* START LISTING *
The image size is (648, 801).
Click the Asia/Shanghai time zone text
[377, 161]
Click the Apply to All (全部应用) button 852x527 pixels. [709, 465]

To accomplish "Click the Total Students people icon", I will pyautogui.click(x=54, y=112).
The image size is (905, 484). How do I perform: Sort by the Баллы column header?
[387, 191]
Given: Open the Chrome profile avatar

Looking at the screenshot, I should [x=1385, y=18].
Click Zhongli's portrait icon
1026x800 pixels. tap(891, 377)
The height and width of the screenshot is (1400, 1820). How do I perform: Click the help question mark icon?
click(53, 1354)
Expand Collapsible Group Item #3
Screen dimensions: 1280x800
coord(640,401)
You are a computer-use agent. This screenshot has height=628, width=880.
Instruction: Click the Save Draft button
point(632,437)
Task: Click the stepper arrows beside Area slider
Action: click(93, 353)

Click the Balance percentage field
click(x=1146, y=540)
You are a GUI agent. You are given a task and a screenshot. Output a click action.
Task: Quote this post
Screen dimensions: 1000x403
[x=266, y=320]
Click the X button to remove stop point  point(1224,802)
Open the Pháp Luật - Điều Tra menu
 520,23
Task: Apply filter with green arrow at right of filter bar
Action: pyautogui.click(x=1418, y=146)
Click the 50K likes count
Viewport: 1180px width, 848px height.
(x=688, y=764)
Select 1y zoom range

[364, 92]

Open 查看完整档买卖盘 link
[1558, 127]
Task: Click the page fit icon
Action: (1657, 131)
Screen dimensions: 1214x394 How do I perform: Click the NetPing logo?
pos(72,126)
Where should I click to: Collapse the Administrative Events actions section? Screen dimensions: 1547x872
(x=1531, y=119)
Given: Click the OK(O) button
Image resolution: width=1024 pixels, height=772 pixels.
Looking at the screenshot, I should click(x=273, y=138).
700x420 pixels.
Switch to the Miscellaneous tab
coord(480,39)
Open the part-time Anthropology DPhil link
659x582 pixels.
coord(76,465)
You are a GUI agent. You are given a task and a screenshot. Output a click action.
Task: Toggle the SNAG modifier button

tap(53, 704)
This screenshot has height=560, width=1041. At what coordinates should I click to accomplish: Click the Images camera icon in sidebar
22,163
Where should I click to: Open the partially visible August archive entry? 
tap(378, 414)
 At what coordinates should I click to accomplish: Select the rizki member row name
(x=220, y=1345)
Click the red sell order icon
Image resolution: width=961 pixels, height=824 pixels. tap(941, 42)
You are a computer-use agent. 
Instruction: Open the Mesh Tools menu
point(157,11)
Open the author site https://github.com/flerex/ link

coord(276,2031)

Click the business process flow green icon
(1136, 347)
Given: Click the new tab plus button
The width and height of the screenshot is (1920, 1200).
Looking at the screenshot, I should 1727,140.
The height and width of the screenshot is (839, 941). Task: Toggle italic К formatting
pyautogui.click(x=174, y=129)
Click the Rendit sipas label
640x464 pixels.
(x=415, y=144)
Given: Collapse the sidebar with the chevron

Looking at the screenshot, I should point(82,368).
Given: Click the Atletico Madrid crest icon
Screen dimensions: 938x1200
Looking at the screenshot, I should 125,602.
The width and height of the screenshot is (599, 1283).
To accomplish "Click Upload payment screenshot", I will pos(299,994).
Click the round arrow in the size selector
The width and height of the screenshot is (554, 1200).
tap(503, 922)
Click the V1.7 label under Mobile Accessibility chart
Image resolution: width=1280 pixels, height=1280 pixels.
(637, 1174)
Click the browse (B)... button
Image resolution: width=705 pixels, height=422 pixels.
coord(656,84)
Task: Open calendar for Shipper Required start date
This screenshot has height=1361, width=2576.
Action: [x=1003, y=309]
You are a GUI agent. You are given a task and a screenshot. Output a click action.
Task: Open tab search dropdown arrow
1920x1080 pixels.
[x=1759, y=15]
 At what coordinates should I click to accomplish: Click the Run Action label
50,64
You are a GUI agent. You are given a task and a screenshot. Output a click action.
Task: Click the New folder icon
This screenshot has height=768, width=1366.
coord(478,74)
* END LISTING *
**WHAT YOU ARE ASKED TO DO**
Which lines above contain the string "should"? Gather each one with matching case.

**SOLUTION TO THIS EXERCISE**
Looking at the screenshot, I should [x=1385, y=18].
Where should I click to: Collapse the Administrative Events actions section? Screen dimensions: 1547x872
Looking at the screenshot, I should click(x=273, y=138).
This screenshot has height=560, width=1041. At what coordinates should I click to accomplish: Click the Images camera icon in sidebar
Where should I click to: Open the partially visible August archive entry? 
 At what coordinates should I click to accomplish: Select the rizki member row name
Looking at the screenshot, I should 1727,140.
Looking at the screenshot, I should point(82,368).
Looking at the screenshot, I should 125,602.
 At what coordinates should I click to accomplish: Click the Run Action label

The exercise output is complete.